Bahçeli, OHAL’in süresinin 3 ay daha uzatılmasının yerinde bir karar olduğunu kaydederek şu ifadeleri kullandı: “Meclis’te grubu bulunan dört partinin katılımıyla KHK Komisyonu teşkili de makul ve isabetli bir karardır. Ancak OHAL, adalet çıtasını düşürmemeli, mağduriyetlere neden olmamalıdır. OHAL’in en başta, milletimizin ve ülkemizin güvenliği, beklenmeyen olaylara anında karşılık verilmesi amacıyla devreye alındığı unutulmamalıdır. OHAL, TBMM’nin yetki ve haklarını gasp etmek değildir, bu şekilde de yorumlanmamalıdır. Zira anayasal bir düzenlemedir ve hukuki bir temeli vardır. Sorumluluk mevkiinde bulunan herkesin, devlet adamı vasfı taşıyan her bir şahsın, şu günkü nazik ve kırılgan günlerde üslup ve diline hakim olması gerekmektedir. Yeni tartışmalarla milletimizi meşgul etmek, kafa karıştırıcı açıklama ve söylemlerde bulunmak fayda yerine zarar getirecektir. Dönem, hamaset nutuklarıyla göz boyama dönemi değildir. Ucuz ifadelerden, kurnaz ve gizli hesaplardan elbette uzak durulmalıdır. Türkiye türbülanstan çıkmış değildir. Maalesef ki, her gün şehit haberleri gelmektedir. Terör örgütü PKK, FETÖ’nün boşluğunu doldurmak, bıraktığı yerden devam etmek için çıldırmış gibi, kudurmuş gibi saldırmaktadır.”
“UZMAN ÇAVUŞ HASAN YAŞAR, ASTSUBAY ÖMER HALİS DEMİR’DEN DAHA AZ DEĞERLİ DEĞİLDİR”

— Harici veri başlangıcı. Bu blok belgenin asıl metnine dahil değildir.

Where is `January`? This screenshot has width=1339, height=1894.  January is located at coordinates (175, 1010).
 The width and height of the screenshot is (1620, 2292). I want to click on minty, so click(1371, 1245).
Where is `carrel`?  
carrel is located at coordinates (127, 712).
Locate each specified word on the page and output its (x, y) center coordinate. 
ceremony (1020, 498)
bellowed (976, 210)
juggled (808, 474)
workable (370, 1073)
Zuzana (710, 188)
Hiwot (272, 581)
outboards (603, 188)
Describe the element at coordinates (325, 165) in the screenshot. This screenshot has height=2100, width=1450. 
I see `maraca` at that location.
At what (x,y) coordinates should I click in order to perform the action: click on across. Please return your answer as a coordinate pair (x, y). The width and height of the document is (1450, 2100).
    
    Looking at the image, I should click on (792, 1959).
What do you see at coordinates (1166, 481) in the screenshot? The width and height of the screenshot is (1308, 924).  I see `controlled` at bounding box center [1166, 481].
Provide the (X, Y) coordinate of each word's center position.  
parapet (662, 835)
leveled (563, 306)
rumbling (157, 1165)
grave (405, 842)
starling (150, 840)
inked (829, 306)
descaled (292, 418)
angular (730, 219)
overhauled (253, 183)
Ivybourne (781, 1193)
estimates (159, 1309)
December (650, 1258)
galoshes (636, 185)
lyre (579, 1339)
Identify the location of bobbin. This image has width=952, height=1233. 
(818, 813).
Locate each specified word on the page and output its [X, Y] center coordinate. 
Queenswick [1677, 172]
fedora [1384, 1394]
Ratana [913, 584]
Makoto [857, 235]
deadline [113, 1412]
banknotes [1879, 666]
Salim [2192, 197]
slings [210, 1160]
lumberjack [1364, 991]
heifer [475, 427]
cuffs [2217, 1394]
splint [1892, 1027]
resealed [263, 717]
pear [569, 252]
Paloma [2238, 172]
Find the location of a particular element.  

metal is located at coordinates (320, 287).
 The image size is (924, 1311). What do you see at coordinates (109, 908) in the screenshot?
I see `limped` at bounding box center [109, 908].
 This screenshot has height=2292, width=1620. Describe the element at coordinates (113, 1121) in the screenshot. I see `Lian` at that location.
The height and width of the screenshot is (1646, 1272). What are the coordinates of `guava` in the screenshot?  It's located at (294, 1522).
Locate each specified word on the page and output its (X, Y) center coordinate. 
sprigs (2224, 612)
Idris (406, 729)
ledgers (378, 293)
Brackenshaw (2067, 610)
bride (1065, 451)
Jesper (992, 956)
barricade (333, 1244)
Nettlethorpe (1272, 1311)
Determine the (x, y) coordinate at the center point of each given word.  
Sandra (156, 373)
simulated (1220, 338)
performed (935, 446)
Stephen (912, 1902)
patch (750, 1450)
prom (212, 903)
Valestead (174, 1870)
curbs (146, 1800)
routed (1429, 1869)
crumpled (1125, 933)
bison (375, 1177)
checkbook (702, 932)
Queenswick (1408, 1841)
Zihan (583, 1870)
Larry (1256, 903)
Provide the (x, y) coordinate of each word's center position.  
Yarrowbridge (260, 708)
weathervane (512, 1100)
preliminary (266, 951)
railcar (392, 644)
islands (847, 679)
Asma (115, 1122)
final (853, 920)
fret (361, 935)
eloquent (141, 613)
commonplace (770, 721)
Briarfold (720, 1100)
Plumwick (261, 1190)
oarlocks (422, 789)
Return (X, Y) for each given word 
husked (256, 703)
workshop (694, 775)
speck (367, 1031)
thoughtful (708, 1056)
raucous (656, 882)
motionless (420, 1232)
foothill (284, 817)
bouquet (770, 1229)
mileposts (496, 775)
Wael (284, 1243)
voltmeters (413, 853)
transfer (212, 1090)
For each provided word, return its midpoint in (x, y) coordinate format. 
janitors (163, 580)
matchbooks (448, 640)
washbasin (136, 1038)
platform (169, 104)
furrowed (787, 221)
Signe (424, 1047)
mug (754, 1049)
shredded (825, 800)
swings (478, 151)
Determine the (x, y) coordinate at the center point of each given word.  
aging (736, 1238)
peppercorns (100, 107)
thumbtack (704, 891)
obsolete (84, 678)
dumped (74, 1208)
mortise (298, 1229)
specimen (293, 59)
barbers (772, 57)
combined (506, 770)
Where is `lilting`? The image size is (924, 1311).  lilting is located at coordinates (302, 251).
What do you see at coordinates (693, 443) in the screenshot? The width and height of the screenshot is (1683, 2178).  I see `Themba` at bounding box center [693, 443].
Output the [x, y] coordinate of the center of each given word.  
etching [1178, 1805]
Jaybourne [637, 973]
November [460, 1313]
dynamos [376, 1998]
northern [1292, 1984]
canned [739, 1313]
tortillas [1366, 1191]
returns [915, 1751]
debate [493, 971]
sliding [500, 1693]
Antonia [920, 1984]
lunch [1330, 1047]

Bahçeli şehitlerin şükran, vefa ve minnete layık olduğunu söyleyerek “3 Eylül’de Hakkari Şemdinli kırsalında teröristlerle çıkan çatışmada şehit düşen ve sekiz yaşındaki kızı Ecrin’in hıçkırıklarla uğurladığı Uzman Çavuş Hasan Yaşar’ın 15 Temmuz darbe girişiminde Özel Kuvvetler’de korkusuzca direnerek şehit olan Astsubay Ömer Halis Demir’den hem manen hem de vicdanen daha az değerli değildir. İkisi de şehit, ikisi de vatan kahramanıdır. Ve tüm şehitlerimizi rahmetle anmak hepimizin boynunun borcudur. Çok uyanık ve dikkatli olmamız gereken günlerde olduğumuz aşikardır. Milletimizin sinir uçlarıyla oynamaktan, milli hatıra ve mirası tahribattan kaçınmak lazımdır. Özellikle tarihten husumet çıkarmak, geçmişi kutuplaşma alanına çekmek çok gereksiz, çok yersiz ve de çok tehlikelidir” dedi.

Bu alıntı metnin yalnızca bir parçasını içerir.